The difference between “testing the code that I should write” and “testing the code that I wrote” is significant. Consider this (trivial) example. Let’s suppose I needed to write some tests for the following method:

def operate_on(a, b)
  if a > b
    a - b
  else
    b - a
  end
end

I’d probably wind up with a method that tests the case where a is greater than b, and another testing the case where b is greater than a.

def test_operate_on_when_a_gt_b
  assert_equal 2, operate_on(5, 3)
end

def test_operate_on_when_b_gt_a
  assert_equal 2, operate_on(3, 5)
end

If I were being particularly vigilant, I’d probably write one for the case where they are equal, too.

def test_operate_on_when_a_eq_b
  assert_equal 0, operate_on(5, 5)
end

Then I’d look back at feel all warm and fuzzy because my tests cover all the branches of my method. And I have tests! There’s no denying that it is better to have tests, than to not have tests.

But what this test-last strategy misses is that I’m looking at the implementation here, not the specification. I’m treating the code (as implemented) as the intended behavior. What if there was supposed to be some special case when a and b were equal? Maybe, in that case, it’s supposed to raise an exception. My test-last strategy has completely overlooked that case, because it was absent from the code.

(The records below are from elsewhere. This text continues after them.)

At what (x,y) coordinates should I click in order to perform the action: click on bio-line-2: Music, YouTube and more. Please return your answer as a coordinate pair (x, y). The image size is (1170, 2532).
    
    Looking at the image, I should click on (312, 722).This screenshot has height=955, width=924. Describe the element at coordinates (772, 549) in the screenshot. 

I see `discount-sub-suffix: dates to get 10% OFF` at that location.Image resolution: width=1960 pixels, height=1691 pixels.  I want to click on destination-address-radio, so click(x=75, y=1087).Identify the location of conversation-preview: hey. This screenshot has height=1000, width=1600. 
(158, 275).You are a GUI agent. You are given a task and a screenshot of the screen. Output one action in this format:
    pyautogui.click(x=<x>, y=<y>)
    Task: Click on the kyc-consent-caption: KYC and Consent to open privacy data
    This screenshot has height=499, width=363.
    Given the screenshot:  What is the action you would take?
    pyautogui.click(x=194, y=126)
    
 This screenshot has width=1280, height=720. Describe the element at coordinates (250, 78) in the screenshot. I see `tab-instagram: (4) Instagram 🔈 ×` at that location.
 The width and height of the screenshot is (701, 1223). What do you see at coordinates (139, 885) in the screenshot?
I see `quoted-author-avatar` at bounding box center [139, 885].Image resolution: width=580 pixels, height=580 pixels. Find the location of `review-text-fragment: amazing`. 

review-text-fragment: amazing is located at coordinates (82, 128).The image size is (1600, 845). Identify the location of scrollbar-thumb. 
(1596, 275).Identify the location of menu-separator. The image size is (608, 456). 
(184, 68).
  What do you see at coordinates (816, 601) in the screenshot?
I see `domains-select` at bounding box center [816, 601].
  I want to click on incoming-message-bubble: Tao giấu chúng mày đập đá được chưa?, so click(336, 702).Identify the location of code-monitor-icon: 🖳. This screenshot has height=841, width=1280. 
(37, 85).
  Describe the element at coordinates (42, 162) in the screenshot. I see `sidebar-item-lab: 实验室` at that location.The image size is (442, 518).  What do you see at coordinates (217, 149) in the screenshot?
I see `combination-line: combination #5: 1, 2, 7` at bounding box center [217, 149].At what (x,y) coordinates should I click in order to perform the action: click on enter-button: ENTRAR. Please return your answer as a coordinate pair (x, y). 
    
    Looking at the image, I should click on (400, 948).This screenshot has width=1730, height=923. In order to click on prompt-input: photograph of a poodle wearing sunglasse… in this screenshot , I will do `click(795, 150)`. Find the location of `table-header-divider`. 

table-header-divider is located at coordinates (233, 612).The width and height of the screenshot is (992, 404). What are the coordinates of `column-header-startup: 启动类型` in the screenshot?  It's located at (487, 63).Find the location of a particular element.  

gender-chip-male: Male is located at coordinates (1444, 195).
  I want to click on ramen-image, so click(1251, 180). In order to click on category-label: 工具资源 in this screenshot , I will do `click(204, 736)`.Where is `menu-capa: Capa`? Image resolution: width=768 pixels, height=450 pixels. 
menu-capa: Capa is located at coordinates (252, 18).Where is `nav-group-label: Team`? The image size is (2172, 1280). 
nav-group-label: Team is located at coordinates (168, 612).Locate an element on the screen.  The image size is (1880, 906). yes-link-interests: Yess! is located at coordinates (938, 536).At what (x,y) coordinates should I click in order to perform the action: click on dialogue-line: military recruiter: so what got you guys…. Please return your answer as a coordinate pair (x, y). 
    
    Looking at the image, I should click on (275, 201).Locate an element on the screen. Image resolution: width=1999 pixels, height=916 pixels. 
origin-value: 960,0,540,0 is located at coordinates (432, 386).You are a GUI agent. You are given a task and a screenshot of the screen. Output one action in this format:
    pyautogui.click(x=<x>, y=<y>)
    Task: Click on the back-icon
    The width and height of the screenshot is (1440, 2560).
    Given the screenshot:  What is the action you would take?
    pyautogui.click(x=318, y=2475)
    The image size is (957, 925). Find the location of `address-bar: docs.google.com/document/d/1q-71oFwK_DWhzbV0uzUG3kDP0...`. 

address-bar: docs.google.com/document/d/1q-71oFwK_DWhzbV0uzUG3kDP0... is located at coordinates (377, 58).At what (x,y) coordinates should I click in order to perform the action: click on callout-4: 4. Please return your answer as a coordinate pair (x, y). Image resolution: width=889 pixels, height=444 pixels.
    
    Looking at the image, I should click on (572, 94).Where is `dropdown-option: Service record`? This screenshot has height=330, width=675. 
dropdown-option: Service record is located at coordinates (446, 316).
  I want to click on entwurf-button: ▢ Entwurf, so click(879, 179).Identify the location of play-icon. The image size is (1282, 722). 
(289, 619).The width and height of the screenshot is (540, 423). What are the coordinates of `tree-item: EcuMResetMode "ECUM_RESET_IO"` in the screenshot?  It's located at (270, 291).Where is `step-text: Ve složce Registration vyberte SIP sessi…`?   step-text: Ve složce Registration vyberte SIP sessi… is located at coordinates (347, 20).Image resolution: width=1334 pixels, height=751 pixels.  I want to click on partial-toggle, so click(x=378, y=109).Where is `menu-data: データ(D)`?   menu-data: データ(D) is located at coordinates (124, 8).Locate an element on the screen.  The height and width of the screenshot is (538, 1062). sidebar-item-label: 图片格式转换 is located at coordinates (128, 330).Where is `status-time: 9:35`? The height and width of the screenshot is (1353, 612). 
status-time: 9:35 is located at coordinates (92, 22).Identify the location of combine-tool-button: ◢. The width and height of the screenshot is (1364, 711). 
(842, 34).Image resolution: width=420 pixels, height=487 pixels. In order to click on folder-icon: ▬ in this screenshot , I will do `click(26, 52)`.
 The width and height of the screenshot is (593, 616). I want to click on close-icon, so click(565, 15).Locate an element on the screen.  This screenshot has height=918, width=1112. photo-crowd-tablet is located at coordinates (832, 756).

The code by itself may not suffice as a specification of behavior.

Testing last, I wind up confirming the existing behavior, rather than validating the correct behavior. Often, what was written is the correct behavior, but the problems happen when they aren’t. I’ve found that complicated logic is especially prone to this. I’ll work through a tricky bit of code, and then later go to test it. I’ll look at the logic and say “with this input, it gives this output”, and so I test that, even though the logic itself might be wrong (or incomplete). The tests all pass…but what does it mean?

It means I’ve got a case of false confidence.

Now, it’s not necessarily catastrophic, right? Testing last is better than not testing at all. Bugs are discoverable in lots of ways, and once you find them, you fix them and add tests to make sure they don’t resurface later. But don’t let those tests blind you to the reality.

Tests written after the fact will tend to be shaped by the code they are supposed to cover.

If that’s the way it has to be, go into it with your eyes open. Challenge assumptions. Root out biases. And be prepared to ask a lot of questions.